[llvm] [llvm-exegesis] [AArch64] Add support for Load Instructions in subprocess execution mode (PR #144895)
Lakshay Kumar via llvm-commits
llvm-commits at lists.llvm.org
Tue Oct 7 05:37:41 PDT 2025
lakshayk-nv wrote:
Current state of PR will enable the following :
- Manual memory snippets are now supported for AArch64 in exegesis.
- Load instructions no longer segfault - Registers are now properly initialized with valid memory addresses in subprocess execution mode.
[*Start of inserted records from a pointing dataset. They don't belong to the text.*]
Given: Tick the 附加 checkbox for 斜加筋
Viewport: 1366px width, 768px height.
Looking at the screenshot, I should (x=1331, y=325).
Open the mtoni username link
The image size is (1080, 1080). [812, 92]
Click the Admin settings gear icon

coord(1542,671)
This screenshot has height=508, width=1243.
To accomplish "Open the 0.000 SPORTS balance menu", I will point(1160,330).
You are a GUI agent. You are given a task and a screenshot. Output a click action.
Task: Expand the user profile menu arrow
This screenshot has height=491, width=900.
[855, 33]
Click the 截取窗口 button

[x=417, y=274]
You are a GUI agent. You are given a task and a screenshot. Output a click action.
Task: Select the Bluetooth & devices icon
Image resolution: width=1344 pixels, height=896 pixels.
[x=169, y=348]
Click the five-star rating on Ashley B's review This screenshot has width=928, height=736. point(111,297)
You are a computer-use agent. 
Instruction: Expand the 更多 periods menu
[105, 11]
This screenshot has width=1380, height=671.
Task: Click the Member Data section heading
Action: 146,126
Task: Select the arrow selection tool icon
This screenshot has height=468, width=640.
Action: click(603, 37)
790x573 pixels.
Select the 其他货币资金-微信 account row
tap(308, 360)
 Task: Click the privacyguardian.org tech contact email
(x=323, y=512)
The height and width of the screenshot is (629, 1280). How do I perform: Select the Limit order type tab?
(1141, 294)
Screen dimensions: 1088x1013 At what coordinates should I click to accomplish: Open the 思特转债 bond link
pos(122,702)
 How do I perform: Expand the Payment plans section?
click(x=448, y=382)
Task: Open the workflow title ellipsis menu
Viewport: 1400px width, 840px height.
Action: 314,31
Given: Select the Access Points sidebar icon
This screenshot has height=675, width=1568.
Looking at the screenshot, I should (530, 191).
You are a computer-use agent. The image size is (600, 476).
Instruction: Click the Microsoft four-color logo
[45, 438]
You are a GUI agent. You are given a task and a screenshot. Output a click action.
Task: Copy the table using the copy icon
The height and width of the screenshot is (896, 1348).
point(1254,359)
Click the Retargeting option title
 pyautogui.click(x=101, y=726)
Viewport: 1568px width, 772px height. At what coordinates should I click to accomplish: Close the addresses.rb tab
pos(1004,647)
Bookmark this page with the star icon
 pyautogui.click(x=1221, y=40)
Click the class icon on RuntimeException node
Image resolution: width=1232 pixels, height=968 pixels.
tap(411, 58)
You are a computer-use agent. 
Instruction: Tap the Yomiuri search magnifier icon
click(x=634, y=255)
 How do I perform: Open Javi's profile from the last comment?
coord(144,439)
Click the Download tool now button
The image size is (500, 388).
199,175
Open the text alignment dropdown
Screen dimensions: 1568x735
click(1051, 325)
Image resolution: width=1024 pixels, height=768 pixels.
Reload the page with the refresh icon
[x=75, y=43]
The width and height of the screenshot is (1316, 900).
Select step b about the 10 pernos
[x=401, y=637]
- Basic subprocess execution - Load instructions (e.g., LD1B) execute without errors in subprocess mode
- Auxiliary memory mmap and Manual snippet mmap working with anonymous memory mapping.
Limitations:
- Unreliable measurements due to ioctl syscall failing, file descriptor for perf event is not populated at auxiliary memory location where it is expected. (Inclined to take up this in future)
- (FYI) All Memory mapping is anonymous, not a functional problem. (Inclined to take up this in future)
- Temporary fix of loading first register with a valid memory address needed to generalized to load register based on instruction structure. (Out of scope for this PR, Resolve in future PR)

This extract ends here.